The Washington Post

Drivers for disabled protest over work shifts

Drivers for Metro’s shuttle service for disabled riders protested Monday over what they call overly long work shifts, saying the hours endanger their lives and customers.

Amalgamated Transit Union Local 1764, which represents about 800 drivers for MetroAccess, demonstrated outside MV Transportation’s office in Hyattsville. Wayne Baker, president of Local 1764, said drivers are being required to drive 13-hour shifts, causing fatigue.

“It is a safety hazard,” Baker said of the long hours of driving. “They’re endangering the lives of the elderly and disabled and their own lives,” he said of the drivers.

Federal law limits the number of hours that commercial vehicle operators can drive in a certain period. The rules are based on the weight of a vehicle and the number of seats, according to union officials.

MV spokesman Patrick W. Reilly wrote in an e-mail that the company’s goal is “that no driver ever become fatigued while operating a vehicle for MetroAccess.”

“No driver is ever scheduled to work a full 8- to 13-hour work shift without having at least 9 hours off before the driver’s next assigned shift,” he added.

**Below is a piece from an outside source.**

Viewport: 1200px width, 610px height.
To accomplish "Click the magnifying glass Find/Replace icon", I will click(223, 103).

The union alleges that MV has circumvented the rules by purchasing more than 100 new vehicles that fall below the seat limits. The union also alleges that MV “pulled seats” out of 13 vehicles to get around the rules.

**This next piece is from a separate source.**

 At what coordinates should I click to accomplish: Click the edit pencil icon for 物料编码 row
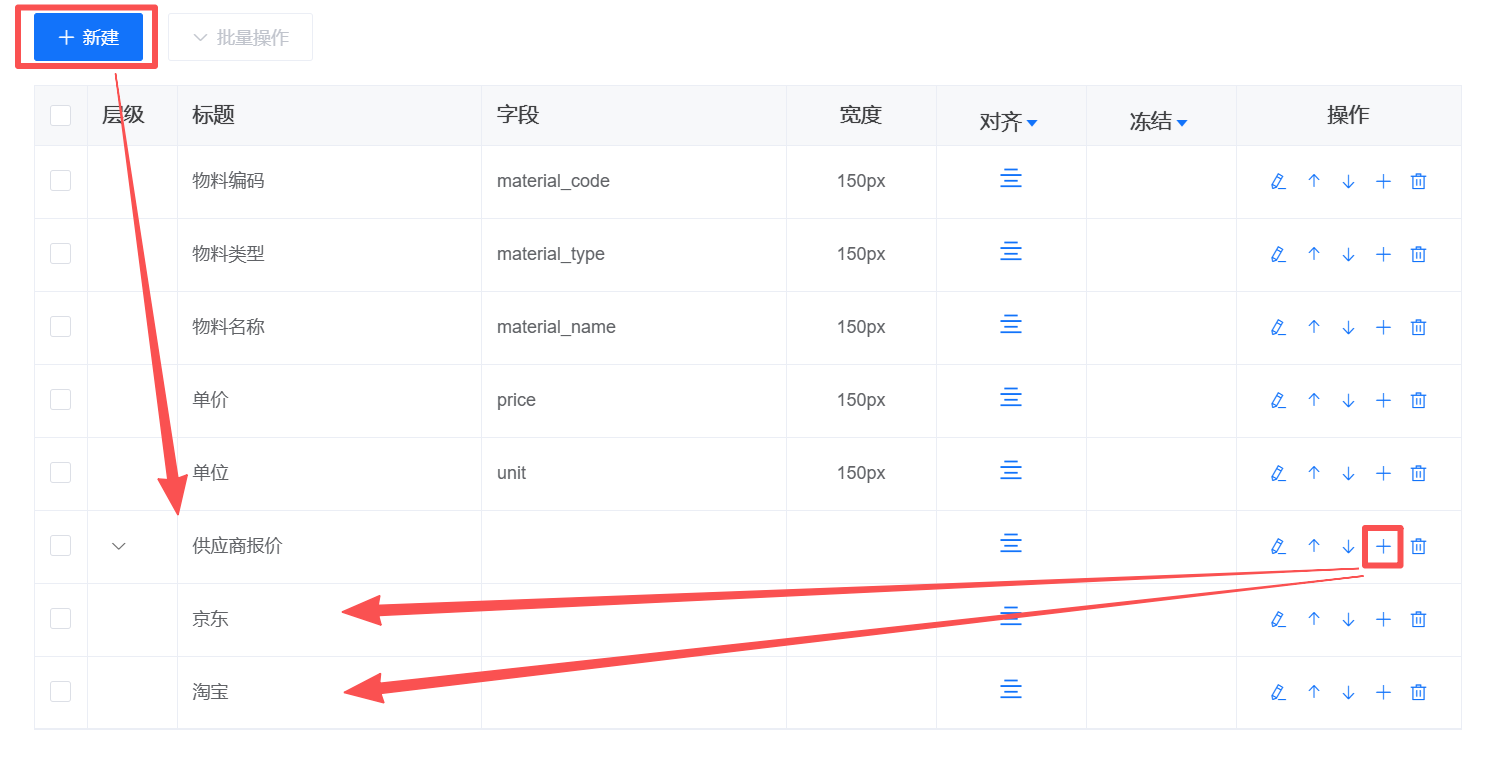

Reilly referred to answers his company gave in a June 12 newspaper report about the seats that ran in the Examiner. In the report, MV said that it removed seats on 13 vehicles out of a 600-plus fleet to accommodate passengers who use larger wheelchairs.

MV has a 7 1 / 2-year contract with Metro worth $540 million. It hires 10 subcontractors to help it transport more than 7,000 customers a day for Metro in the Washington area.

Dana Hedgpeth is a Post reporter, working the early morning, reporting on traffic, crime and other local issues.